STUDY OF SERUM HAPTOGLOBIN LEVEL AND ITS RELATION TO ERYTHROPOIETIC ACTIVITY IN BETA THALASSEMIA CHILDREN .

Abstract

Background  :Serum haptoglobin (Hp) is a reliable marker for hemolysis regardless the inflammatory state.  Objective: We investigated the possible relation between Hp depletion and hemolysis severity, hepatitis C virus (HCV) infection and iron load in β-thalassemia children. Methods: Twenty  two β-thalassemia major (TM) ,20 β-thalassemia  intermedia (TI) children with 20 age and sex matched healthy controls were involved. Pre-transfusion hemoglobin level was considered . Serum ferritin , Hp  and transferrin receptor  levels (sTfR)  (by ELISA ) , alanine aminotransferase (ALT) and  aspartate aminotransferase (AST)  (by colorimetric method) were assayed.
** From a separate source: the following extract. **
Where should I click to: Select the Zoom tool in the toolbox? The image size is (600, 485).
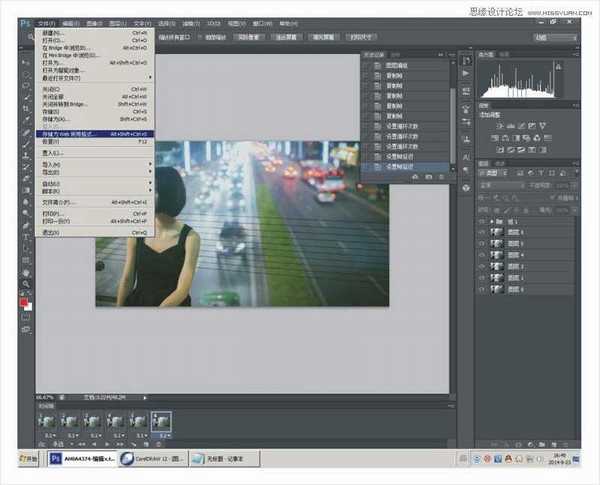point(27,283)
Markers of hepatitis C virus  (HCV)  were done by PCR. Results:  The mean Hp levels among the studied groups were as follows; 8.02 ± 0.93 (mg/dl) , 8.6 ±0.72 (mg/dl)  and 122  ± 18.5(mg/dl)   for TM ,TI and the controls respectively . Both patient groups had significantly lower Hp level compared to the controls (P<0.0001)  with significant lower level in TM compared to TI  children ( P= 0.034)  .Significant inverse correlations were  found between serum Hp and sTfR levels in thalassemia children combined and in each group (TM and TI) as well as among HCV infected children. STfR   was the only significant independent predictor for  serum Hp level (t= -5.585 , P<0.0001) . Among  HCV infected patients , no significant correlation was found between serum Hp and serum transaminases  .Conclusion:  Serum Hp depletion in thalassemia had significant relation to disease severity and correlated   well with their erythropoietic activity, as assessed by the measurement of  sTfR without significant relation  HCV infection . Large sample  multicenter studies are  recommended.